What if there had been talking instead of fighting, suggests Nicholson Baker. The novelist has taken that question and put it to the events surrounding the onset of the Second World War. As one might expect from the perspective of hindsight, the author comes to a surprising conclusion in Human Smoke.
Winston Churchill figures prominently in Mr. Baker's treatise, being cast as a war-monger who had no inclination to sit down at a bargaining table with the Nazis. Mr. Churchill's father wasn't one to sit down at the table with the Irish who were pushing for Home Rule back in the day, so it comes as no surprise. Without His Lordship's machinations, there might not have ever been an Easter Rising in 1916. Like father, like son?
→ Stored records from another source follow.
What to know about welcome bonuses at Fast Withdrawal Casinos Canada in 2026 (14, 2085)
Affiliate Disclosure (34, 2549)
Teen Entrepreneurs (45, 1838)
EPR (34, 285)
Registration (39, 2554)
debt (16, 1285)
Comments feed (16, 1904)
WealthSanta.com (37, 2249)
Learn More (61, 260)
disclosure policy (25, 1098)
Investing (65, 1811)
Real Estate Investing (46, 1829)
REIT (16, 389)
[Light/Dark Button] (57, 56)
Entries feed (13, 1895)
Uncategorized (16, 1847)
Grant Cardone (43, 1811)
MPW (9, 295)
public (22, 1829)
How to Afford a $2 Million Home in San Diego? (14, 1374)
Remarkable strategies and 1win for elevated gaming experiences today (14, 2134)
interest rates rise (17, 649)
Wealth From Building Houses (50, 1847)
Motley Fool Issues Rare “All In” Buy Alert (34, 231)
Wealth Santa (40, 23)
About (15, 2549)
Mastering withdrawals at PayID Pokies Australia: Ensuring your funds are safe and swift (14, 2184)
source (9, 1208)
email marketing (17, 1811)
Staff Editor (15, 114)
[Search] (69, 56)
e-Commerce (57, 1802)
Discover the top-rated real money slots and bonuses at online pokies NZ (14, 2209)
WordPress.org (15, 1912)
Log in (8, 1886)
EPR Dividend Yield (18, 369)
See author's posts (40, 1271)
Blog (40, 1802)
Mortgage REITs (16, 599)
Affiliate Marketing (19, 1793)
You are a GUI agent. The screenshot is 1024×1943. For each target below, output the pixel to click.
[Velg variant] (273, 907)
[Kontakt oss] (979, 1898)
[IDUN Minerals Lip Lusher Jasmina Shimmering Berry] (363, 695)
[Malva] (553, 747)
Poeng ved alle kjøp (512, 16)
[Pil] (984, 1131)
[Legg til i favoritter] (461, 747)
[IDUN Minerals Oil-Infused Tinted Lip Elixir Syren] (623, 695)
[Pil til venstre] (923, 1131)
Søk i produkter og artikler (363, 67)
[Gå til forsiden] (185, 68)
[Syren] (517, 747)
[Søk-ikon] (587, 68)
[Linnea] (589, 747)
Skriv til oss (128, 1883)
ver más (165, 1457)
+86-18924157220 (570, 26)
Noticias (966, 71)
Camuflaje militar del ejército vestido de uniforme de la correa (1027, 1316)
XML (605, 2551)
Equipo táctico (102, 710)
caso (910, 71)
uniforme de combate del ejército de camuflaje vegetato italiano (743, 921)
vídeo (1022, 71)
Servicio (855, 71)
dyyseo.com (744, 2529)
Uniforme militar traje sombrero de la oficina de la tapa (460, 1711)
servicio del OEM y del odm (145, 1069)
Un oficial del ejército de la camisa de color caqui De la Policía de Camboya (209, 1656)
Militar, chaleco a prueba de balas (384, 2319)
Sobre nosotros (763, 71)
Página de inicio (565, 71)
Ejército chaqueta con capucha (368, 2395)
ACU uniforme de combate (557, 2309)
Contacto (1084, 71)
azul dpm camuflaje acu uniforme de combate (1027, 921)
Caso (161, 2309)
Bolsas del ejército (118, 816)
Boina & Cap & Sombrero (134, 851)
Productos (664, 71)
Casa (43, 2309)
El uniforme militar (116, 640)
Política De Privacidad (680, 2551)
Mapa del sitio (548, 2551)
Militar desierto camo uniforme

If only the pacifists had been given a chance, the author believes, then the Jews could have come out ahead via a negotiated settlement. Considering Hitler's love of his "final solution", I imagine that the negotiated settlement would have been something along the lines of killing off every Jew in Europe and then there'd be no war. Not everyone would have been happy with that, of course, but what's the lives of millions of Jews against the lives of thousands of soldiers and the preservation of some exquisite architecture?
Revisionist historians are forced to accept the premise that the madmen who ruled Germany were amenable to rational discussion. Winston Churchill was of a mind that they had to be eliminated because there was no reasoning with them. Mr. Baker feels that if the U.S. and other European countries had held talks, there would have been no need for war and therefore the European continent would not have been destroyed and millions of lives lost. A summit convened at the right time would have done it. After all, Hitler had proved his trustworthiness when he promised not to go past the Sudetenland, and he didn't. Or did he?
It makes for a grand plot for a novel, where the reader is willing to suspend disbelief. But for non-fiction? Hard to suspend disbelief in evil and the darkest side of man.